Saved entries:

Segment Open

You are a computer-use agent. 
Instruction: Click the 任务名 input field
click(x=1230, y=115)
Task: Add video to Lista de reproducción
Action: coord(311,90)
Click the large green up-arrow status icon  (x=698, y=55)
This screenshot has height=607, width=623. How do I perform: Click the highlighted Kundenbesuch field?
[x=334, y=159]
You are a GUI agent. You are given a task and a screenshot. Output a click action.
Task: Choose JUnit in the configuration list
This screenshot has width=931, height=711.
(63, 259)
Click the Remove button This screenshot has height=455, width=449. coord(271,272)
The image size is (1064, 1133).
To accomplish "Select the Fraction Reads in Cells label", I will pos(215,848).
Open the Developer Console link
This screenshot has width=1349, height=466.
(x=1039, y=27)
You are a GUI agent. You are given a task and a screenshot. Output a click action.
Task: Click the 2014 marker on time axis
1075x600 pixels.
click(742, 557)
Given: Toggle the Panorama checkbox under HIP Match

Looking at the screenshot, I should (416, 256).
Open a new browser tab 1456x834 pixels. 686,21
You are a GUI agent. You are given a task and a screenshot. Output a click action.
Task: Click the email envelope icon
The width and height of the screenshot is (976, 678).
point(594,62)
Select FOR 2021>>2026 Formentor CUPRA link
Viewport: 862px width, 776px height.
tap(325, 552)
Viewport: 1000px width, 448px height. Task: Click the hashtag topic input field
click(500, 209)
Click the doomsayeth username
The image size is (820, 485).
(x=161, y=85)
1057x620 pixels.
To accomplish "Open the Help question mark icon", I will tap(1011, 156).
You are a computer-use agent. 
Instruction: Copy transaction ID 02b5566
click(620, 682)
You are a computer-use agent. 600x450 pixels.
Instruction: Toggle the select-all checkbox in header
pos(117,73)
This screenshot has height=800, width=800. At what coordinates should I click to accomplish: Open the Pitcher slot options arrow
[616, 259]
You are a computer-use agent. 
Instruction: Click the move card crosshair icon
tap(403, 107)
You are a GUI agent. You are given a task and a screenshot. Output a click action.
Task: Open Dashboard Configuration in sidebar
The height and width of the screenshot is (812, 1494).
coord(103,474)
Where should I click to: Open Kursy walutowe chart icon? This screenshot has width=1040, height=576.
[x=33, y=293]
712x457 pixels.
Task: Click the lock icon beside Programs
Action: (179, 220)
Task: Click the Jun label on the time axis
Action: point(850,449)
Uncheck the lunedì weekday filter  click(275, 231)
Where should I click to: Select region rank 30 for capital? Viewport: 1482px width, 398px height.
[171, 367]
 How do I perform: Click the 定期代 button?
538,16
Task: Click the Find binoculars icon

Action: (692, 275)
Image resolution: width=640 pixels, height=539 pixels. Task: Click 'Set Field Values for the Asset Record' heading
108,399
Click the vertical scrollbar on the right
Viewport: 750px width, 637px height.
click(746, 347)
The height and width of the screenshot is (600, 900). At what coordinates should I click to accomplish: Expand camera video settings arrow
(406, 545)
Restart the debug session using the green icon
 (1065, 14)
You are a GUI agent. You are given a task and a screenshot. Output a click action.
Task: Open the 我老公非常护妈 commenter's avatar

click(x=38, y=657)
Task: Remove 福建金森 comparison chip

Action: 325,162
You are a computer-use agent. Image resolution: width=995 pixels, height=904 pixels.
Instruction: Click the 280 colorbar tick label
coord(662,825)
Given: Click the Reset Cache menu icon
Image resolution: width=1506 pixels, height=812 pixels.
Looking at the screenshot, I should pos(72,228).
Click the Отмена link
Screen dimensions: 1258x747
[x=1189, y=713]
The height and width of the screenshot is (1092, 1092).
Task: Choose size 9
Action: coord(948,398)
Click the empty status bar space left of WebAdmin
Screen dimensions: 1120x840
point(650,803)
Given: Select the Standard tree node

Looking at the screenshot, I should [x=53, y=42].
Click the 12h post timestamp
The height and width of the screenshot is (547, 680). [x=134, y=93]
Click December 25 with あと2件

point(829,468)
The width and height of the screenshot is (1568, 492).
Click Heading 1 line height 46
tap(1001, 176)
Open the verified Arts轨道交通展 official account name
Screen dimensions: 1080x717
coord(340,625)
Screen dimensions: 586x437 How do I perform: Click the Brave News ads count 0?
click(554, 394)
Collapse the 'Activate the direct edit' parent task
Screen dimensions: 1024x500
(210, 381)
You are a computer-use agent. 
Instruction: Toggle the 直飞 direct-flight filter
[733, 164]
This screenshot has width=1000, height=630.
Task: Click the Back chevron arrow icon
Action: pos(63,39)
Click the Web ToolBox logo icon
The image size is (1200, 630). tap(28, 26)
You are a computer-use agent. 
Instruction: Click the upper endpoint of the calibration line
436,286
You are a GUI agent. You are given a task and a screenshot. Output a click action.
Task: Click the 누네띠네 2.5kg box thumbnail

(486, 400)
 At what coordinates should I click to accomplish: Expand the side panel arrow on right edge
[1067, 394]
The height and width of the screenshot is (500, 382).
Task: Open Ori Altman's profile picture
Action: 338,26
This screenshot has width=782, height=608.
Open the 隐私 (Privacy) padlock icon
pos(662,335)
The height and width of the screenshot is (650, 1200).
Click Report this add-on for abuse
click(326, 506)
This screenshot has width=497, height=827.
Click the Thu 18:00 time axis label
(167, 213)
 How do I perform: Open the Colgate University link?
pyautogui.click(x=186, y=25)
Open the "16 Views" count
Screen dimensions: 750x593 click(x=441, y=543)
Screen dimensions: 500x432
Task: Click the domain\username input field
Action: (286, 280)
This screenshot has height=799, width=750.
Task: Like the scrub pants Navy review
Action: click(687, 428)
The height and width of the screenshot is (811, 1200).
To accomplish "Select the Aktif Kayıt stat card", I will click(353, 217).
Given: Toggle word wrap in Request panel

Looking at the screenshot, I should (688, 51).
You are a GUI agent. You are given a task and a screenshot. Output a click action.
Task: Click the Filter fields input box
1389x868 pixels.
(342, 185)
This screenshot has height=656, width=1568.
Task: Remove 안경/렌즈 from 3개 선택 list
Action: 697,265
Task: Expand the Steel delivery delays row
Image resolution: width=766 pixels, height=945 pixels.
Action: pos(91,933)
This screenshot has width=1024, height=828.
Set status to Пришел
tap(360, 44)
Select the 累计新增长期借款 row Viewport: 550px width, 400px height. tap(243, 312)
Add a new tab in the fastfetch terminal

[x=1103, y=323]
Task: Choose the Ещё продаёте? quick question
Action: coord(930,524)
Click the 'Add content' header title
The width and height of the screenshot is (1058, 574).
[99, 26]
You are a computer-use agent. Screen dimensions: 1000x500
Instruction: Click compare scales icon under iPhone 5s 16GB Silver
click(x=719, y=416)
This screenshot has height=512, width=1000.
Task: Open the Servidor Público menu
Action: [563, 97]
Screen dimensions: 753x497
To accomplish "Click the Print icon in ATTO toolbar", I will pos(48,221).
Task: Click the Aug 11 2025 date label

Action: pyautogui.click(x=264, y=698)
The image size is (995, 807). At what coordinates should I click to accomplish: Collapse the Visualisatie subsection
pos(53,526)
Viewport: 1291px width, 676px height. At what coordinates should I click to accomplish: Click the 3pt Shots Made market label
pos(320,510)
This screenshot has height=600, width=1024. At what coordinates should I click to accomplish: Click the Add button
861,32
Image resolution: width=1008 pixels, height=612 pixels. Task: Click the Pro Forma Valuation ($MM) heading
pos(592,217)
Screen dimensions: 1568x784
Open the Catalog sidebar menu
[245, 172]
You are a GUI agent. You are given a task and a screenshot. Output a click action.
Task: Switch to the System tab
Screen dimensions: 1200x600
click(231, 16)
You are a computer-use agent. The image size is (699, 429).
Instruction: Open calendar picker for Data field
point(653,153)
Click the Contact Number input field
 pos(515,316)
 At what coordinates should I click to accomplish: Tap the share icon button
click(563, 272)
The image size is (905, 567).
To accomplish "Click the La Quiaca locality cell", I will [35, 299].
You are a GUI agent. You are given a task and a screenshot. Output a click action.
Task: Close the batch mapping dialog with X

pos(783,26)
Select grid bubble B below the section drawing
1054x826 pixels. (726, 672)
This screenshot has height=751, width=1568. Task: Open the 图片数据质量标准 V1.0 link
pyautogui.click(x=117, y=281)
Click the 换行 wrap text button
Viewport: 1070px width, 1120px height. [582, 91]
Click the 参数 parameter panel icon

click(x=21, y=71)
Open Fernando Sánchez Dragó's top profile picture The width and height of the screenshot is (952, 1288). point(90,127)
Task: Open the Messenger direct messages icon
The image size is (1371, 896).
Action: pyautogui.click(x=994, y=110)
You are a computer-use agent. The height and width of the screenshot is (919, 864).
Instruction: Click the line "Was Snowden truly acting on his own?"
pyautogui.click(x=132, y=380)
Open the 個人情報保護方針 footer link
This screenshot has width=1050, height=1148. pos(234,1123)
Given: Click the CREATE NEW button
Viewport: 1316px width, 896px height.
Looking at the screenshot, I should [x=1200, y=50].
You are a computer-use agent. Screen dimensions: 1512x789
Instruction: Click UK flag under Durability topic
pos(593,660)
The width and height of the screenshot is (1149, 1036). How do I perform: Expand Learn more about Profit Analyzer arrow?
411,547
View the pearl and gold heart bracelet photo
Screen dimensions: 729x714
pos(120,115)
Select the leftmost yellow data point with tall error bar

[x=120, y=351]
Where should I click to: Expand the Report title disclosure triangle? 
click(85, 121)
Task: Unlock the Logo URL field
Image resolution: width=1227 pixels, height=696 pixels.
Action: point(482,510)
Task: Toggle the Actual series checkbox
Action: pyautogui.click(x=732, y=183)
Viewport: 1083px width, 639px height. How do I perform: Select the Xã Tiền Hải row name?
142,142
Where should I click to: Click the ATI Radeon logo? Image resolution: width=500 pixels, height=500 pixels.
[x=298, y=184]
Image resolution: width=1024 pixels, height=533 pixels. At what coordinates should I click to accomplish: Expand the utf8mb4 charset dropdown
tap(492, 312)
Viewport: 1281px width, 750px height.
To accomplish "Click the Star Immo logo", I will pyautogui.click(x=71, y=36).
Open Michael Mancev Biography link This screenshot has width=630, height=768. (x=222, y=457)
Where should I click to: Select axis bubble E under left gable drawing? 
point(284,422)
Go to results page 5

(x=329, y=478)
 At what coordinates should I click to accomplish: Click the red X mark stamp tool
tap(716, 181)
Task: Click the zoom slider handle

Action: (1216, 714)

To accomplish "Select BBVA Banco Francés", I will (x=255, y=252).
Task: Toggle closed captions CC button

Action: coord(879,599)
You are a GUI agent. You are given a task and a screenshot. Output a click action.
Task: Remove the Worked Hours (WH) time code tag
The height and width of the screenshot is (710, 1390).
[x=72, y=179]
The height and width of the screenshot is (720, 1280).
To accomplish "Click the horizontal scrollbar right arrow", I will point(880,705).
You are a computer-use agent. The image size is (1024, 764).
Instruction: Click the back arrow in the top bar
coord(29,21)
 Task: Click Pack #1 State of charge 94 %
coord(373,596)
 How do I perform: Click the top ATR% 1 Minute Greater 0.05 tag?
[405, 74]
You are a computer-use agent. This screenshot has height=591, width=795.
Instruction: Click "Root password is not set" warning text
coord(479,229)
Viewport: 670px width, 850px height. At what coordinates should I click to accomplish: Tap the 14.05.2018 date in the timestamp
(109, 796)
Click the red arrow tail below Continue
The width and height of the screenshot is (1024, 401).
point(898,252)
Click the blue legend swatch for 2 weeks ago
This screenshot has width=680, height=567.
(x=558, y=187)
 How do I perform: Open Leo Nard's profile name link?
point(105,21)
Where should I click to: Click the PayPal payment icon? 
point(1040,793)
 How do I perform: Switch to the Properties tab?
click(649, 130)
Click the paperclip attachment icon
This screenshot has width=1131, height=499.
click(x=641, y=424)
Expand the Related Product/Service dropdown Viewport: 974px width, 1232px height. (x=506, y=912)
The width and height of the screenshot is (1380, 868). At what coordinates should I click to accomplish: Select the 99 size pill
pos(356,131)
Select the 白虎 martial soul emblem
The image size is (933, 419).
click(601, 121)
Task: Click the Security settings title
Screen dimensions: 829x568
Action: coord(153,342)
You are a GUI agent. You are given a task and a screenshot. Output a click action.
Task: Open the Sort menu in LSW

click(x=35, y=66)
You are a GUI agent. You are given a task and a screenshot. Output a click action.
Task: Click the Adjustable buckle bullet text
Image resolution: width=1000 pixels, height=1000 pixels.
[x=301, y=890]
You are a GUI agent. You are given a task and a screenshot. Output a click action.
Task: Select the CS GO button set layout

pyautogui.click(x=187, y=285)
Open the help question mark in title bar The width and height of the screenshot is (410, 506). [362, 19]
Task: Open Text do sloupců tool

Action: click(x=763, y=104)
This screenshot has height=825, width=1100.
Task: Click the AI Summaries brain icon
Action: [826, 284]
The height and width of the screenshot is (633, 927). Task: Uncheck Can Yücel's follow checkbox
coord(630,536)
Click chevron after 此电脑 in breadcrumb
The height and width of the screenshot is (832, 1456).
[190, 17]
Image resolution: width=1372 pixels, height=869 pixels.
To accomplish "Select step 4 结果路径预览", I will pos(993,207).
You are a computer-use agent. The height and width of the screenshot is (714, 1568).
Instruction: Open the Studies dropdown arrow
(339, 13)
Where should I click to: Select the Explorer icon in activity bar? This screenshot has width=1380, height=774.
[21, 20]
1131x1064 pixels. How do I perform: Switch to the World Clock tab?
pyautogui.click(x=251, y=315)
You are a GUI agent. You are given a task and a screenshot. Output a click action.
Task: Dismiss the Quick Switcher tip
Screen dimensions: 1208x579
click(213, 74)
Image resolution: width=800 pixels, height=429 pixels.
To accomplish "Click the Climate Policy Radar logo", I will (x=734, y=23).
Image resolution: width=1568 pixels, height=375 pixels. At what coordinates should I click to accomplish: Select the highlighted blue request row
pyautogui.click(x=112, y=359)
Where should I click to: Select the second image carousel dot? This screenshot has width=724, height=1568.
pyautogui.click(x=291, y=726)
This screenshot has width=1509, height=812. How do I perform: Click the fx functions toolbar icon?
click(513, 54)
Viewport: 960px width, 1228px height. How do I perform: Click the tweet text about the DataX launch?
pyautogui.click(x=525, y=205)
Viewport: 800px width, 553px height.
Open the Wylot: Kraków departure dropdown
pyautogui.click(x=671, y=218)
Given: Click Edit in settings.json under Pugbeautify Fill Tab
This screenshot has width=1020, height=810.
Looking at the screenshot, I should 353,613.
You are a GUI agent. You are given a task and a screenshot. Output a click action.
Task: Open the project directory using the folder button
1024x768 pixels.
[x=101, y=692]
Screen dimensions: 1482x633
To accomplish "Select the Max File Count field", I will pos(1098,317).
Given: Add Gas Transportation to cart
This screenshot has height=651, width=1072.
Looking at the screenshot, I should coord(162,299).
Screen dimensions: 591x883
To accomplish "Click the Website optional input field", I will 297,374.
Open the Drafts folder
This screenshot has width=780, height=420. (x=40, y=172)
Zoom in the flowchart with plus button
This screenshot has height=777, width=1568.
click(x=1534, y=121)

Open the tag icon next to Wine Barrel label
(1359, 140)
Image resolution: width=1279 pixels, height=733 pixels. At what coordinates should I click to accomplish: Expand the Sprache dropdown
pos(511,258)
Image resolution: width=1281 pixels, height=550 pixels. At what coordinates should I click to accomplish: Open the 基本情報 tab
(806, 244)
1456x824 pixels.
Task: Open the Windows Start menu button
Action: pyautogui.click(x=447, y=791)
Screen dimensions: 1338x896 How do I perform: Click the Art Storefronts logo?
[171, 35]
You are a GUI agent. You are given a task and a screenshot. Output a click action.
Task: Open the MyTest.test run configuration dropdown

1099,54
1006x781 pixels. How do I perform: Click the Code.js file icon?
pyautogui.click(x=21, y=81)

Segment Closed

▶ _WHAT THIS TASK INVOLVES_: Would you repeat, exactly and with nothing added, every line from the line containing "Open the tag icon next to Wine Barrel label" through the last line of the records above?

▶ _OUTPUT BELOW_:
Open the tag icon next to Wine Barrel label
(1359, 140)
Image resolution: width=1279 pixels, height=733 pixels. At what coordinates should I click to accomplish: Expand the Sprache dropdown
pos(511,258)
Image resolution: width=1281 pixels, height=550 pixels. At what coordinates should I click to accomplish: Open the 基本情報 tab
(806, 244)
1456x824 pixels.
Task: Open the Windows Start menu button
Action: pyautogui.click(x=447, y=791)
Screen dimensions: 1338x896 How do I perform: Click the Art Storefronts logo?
[171, 35]
You are a GUI agent. You are given a task and a screenshot. Output a click action.
Task: Open the MyTest.test run configuration dropdown

1099,54
1006x781 pixels. How do I perform: Click the Code.js file icon?
pyautogui.click(x=21, y=81)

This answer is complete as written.